James Burland: Nokia 808 PureView proto vs iPhone 4S (vs Nokia N8)
James Burland left a comment at the previous thread on the Nokia 808 about a recent blog post of his. I can’t get the full URL to appear but you can check it out here:
Again, we are talking about purely imaging here. James Burland, whilst a fan of Nokia imaging for so many years now is also an expert of iThings. His opinion, praises and critiques on Apple and Nokia devices can be trusted, so there is no immediate bias one way or another. He just calls things as he sees them.
In his post, comparing the Nokia 808 Proto against the iPhone 4S he goes through various mode comparisons.
Nokia 808 at 38MP
“The extra detail that the 808 resolves is very real, it’s not soft or poorly defined, it’s genuine and meaningful. ”
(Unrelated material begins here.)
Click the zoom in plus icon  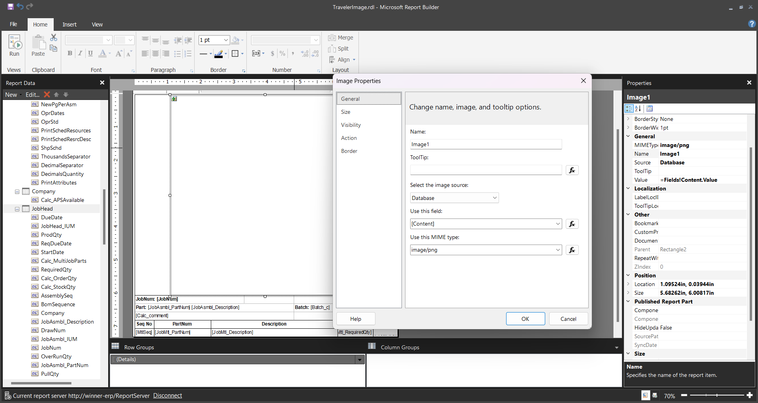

In terms of colour, dynamic range, colour reproduction, “808 moves it all up into a higher orbit” than the N8. We know how Nokia wanted to make N8 as natural as possible, none of this funky psychadelic colours, “Well the 808 steps that up another gear, they make N8 shots look quite heavily processed, to my eye at least. ”
What about PureView mode?
“you get astonishing clarity! It’s actually quite breathtaking…Â Noise is almost completely eliminated. PureView is the perfect way to describe the end result. It’s certainly true that it has a DLSR quality about it…”
Now against the iPhone 4S? James commends iPhone on having made a great job with iPhone’s camera. Colour accuracy, dynamic range is far higher though on the 808, with literally 4 times the amount of detail at 38mp.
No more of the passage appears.